Rewrite the data from the line containing "is (690, 708)." up to and including the line containing "y-tick-label: -1 is", replacing "height and width" with "width and height" and changing nothing else.

___ Entries supplied

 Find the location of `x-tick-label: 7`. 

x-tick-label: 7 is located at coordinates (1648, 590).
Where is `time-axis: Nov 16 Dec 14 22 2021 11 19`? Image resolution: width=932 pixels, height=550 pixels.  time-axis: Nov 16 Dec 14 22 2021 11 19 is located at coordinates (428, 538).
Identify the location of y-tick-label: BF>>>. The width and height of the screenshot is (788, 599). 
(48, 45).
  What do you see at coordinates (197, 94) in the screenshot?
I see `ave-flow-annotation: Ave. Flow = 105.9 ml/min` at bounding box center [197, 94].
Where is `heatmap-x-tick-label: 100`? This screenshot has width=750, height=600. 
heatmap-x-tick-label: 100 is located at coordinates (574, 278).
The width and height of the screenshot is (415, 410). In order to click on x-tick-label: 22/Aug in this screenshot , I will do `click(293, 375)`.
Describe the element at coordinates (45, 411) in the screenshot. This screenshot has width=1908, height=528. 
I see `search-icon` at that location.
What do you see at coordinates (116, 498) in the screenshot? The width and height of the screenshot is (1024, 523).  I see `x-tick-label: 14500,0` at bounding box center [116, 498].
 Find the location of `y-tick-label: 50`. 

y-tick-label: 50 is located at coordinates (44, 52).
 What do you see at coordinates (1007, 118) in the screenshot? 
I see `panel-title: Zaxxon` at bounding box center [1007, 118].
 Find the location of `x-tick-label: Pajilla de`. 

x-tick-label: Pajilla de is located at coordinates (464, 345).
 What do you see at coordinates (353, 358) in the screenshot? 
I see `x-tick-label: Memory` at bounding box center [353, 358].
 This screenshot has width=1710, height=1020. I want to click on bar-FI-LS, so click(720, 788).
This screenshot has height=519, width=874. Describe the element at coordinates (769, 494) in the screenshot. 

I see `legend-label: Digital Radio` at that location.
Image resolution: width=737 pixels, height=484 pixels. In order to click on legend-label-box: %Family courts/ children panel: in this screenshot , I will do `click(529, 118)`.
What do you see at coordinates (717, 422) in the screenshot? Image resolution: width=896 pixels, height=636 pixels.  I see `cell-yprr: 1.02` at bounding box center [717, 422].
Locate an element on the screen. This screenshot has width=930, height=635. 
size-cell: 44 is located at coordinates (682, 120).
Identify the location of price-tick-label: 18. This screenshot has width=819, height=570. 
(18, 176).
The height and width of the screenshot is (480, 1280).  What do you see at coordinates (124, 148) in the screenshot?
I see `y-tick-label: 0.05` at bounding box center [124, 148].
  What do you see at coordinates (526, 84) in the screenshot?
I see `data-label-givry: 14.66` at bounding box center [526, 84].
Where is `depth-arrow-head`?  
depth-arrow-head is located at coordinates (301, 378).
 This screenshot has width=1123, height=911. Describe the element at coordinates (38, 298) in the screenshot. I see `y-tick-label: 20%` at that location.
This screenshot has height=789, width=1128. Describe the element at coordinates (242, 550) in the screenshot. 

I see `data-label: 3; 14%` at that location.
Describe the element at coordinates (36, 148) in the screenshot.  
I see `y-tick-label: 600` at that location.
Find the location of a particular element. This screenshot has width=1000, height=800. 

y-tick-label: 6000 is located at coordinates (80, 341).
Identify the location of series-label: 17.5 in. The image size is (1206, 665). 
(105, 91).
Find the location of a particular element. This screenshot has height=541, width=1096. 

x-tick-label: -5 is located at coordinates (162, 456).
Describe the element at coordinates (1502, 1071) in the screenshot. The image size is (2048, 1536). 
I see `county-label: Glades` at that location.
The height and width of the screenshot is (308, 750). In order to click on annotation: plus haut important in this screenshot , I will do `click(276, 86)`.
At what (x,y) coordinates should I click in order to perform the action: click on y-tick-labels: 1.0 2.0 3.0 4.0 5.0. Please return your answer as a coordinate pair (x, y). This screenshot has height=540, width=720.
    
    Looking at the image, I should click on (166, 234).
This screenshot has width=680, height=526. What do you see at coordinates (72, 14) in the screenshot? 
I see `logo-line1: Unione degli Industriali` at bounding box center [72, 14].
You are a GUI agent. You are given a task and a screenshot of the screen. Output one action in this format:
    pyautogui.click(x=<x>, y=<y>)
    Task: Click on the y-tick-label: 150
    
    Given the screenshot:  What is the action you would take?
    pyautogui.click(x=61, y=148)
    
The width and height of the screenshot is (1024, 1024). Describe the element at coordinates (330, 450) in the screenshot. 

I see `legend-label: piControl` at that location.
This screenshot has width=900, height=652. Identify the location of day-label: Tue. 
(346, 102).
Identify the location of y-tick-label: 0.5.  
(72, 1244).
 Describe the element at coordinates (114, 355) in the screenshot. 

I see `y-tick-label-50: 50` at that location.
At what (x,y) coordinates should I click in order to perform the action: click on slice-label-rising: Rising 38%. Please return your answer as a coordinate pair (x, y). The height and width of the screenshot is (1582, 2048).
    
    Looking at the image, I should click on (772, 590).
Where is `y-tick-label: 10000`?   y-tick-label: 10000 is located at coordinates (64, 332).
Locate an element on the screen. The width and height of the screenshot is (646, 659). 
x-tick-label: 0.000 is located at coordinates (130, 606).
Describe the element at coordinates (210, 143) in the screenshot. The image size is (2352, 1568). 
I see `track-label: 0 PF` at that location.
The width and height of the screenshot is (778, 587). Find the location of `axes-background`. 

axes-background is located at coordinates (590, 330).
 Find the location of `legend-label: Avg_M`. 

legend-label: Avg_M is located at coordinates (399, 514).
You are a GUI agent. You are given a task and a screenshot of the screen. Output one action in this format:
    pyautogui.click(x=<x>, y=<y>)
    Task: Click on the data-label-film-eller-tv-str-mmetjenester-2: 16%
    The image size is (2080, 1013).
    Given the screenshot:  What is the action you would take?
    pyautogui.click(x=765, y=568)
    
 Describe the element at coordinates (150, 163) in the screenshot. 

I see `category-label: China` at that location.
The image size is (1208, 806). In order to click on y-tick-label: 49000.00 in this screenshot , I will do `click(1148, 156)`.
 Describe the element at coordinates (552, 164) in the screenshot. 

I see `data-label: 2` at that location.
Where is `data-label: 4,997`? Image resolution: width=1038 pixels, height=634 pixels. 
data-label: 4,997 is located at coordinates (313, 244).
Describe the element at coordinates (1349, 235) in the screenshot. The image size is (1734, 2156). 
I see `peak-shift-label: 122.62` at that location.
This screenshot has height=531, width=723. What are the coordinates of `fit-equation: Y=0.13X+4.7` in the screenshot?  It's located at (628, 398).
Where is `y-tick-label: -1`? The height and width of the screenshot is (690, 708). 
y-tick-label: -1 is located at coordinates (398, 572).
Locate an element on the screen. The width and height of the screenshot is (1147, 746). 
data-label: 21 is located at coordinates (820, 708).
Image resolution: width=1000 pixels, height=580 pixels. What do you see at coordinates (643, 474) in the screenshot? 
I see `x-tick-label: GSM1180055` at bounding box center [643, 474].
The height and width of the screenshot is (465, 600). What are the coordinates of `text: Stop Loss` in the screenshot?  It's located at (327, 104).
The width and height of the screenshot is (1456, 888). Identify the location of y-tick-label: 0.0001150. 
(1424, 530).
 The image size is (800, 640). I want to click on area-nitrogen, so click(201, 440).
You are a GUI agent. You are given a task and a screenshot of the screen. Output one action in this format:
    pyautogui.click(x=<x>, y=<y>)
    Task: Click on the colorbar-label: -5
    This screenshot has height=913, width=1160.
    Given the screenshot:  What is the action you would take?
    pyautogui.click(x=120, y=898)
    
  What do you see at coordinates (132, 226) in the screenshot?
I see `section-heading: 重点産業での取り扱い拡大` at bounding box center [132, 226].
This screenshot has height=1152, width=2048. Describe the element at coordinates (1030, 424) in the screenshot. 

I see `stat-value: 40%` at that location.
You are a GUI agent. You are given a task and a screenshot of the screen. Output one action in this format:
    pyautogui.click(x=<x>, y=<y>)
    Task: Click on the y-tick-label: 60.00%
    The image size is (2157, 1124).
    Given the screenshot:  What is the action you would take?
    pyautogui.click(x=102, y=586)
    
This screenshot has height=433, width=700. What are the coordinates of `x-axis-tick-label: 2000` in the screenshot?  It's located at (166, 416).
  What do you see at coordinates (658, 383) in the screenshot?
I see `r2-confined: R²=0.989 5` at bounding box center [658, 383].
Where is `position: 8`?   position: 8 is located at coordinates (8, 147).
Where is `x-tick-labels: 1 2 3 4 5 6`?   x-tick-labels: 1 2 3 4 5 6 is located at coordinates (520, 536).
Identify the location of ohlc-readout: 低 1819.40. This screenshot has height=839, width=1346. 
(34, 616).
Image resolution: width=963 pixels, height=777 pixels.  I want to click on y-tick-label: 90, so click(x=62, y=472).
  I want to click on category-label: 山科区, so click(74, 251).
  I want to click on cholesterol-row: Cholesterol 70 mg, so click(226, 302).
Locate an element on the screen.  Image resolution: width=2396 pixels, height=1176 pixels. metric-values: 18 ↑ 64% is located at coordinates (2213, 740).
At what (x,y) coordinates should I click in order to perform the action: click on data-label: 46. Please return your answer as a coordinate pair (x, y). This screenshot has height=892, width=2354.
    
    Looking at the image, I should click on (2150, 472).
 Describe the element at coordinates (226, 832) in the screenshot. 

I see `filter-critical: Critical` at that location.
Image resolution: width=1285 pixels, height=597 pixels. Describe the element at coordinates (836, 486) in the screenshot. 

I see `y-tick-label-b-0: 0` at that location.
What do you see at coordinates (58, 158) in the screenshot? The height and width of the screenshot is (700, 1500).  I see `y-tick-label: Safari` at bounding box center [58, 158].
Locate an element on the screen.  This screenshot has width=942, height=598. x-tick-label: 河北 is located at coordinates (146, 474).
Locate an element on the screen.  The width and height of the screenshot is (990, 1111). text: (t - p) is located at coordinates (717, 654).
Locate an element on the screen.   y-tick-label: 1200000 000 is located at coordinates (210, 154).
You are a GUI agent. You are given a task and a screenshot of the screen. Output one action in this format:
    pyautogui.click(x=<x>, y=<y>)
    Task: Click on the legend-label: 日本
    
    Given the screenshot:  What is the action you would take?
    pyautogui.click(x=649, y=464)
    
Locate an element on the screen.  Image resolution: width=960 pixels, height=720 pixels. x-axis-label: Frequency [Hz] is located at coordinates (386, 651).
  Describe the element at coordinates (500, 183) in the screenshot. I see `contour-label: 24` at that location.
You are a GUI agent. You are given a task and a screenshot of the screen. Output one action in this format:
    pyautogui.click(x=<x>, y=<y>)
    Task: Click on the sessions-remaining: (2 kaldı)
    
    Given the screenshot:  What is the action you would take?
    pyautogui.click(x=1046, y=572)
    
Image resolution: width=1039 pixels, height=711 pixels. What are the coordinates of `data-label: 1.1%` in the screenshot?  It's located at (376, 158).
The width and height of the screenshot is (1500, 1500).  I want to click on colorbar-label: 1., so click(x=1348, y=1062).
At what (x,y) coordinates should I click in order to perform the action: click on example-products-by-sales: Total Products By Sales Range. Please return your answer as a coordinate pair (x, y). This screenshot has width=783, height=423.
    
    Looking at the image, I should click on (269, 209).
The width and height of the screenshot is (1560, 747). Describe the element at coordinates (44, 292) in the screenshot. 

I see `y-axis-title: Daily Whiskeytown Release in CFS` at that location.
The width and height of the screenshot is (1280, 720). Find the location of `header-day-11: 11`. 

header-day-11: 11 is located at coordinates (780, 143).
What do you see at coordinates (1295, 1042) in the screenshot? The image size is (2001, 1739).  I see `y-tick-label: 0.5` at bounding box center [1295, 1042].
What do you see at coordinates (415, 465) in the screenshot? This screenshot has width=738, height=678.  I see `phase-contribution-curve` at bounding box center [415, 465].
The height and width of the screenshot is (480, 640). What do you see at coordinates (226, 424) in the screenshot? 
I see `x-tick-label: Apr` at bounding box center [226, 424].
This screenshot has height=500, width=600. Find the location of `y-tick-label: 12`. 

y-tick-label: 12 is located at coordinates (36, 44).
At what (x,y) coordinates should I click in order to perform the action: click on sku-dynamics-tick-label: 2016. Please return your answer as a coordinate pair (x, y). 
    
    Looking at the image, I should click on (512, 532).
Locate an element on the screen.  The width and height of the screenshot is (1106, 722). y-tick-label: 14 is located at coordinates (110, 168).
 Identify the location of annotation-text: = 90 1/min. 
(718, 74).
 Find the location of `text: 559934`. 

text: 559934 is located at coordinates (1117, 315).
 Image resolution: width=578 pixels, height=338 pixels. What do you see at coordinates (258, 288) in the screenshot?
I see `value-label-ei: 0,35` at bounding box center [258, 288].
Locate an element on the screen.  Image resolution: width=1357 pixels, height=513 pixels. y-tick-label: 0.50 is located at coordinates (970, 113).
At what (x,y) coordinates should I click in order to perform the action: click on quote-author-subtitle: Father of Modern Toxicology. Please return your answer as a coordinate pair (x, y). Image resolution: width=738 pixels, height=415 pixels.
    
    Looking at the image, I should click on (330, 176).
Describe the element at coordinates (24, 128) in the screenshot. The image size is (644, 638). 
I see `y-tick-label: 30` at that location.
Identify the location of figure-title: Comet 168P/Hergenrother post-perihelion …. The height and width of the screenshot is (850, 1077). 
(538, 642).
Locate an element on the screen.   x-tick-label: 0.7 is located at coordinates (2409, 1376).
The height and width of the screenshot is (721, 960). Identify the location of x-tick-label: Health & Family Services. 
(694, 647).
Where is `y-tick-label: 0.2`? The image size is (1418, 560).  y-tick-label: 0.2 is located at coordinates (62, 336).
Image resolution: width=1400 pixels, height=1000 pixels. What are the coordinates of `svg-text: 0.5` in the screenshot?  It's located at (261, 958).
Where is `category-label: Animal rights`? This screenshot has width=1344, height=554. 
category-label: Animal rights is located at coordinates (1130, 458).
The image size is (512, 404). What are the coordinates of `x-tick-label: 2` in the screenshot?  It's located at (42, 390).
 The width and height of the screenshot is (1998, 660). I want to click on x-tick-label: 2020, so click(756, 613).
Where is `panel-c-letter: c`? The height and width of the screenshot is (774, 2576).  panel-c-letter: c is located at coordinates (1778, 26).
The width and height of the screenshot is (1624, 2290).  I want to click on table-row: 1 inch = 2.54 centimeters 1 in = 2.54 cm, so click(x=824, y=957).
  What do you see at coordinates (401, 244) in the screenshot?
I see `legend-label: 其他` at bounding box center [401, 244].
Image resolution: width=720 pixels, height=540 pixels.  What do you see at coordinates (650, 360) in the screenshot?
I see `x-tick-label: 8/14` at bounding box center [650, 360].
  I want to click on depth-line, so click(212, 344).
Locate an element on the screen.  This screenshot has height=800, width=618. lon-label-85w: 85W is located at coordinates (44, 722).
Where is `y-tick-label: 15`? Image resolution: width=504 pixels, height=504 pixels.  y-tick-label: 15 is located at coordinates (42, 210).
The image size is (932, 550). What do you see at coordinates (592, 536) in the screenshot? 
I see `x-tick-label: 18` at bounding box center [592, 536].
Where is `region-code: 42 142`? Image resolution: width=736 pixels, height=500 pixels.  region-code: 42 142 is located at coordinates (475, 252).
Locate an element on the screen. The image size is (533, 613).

______

Output:
Where is `y-tick-label: -1`? The width and height of the screenshot is (690, 708). 
y-tick-label: -1 is located at coordinates (398, 572).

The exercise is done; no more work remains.